Between August 1999 and May 2004, the defendants agreed to pay kickbacks to three third-party brokers in connection with bids for GICs for municipalities. In return, the brokers rigged the bidding process by either: (1) disclosing to a defendant the contents of competing bids, allowing a defendant to lower an overly high bid and still win the GIC or to bid just enough to prevail over the second-place bidder; (2) removing competitive bidders from the bid list submitted to municipalities, permitting a defendant to provide a GIC at an artificially low rate; or (3) arranging for GIC providers to submit intentionally losing bids so that a defendant could prevail in the auction at an artificially low rate.
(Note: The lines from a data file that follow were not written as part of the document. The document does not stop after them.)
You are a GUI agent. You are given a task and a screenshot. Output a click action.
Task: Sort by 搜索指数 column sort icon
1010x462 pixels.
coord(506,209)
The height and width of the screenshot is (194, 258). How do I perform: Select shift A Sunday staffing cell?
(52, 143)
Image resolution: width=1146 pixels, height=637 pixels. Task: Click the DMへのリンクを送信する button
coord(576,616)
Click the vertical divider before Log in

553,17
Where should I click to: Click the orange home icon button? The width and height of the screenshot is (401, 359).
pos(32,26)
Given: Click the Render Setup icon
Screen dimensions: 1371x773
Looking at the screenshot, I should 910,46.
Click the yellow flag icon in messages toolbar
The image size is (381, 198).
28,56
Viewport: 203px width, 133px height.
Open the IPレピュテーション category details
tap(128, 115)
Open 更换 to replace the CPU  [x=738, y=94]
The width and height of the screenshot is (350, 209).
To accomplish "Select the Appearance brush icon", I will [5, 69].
Depending on the mechanism employed and the resultant interest rate paid on the GICs, each GIC at issue defrauded the municipality, the Treasury, or both.

Prior Proceedings

On July 27, 2010, a federal grand jury returned an indictment charging the defendants with 10 counts of conspiracy and two counts of wire fraud. Later, a superseding indictment narrowed the charges. Six counts alleged a two-object conspiracy in violation of 18 U.S.C. §371 (i) to defraud the municipalities of money and property through the use of an interstate wire, in violation of 18 U.S.C. §1343, and (ii) to defraud the United States. A final count alleged wire fraud.

Defendants moved to dismiss the superseding indictment, arguing that the conspiracy and fraud charges were barred by the applicable statutes of limitations. In August 2011, the U.S. District Court for the Southern District of New York (Judge Harold Baer Jr.) issued an order declining to dismiss the conspiracy charges, holding that the alleged conspiracy continued as long as the unindicted co-conspirators continued to make payments on the GICs.7

After a three-week trial, a jury convicted Goldberg on four counts, Grimm on three counts, and Carollo on two counts. The district court denied defendants' post-verdict motions seeking acquittal, stating that a "conspiracy lasts…so long as the conspirators obtain an economic benefit through artificially suppressed payments."8

Second Circuit's Decision

The Second Circuit began its opinion by noting that the applicable statutes of limitations are five years for general conspiracy, and six years for conspiracy to defraud the United States by violating the internal revenue laws.9 Because the original indictment was returned on July 27, 2010, to satisfy the statutes of limitations, the government was required to establish that a conspirator committed at least one overt act after July 27, 2005, (for general conspiracy), or July 27, 2004 (for conspiracy to defraud the United States). Of all the overt acts alleged in the indictment, the only ones involving conduct after July 24, 2004, were the periodic interest payments made by the GIC providers to the municipalities. As a result, the Second Circuit was required to decide whether the periodic interest payments by unindicted co-conspirators constituted overt acts in furtherance of the conspiracy. If so, the convictions were proper; if not, the conspiracy charges would be time-barred.

The court began its analysis by noting that the critical question in determining whether the statutes of limitations had run is the scope of the contemplated conspiracy, as that determines whether a particular act constitutes an overt act in furtherance of the conspiracy. The government alleged that the purpose of the conspiracy was to deprive municipalities of funds by obtaining GIC contracts at artificially depressed rates and to defraud the United States by impeding the collection of revenue due from municipalities.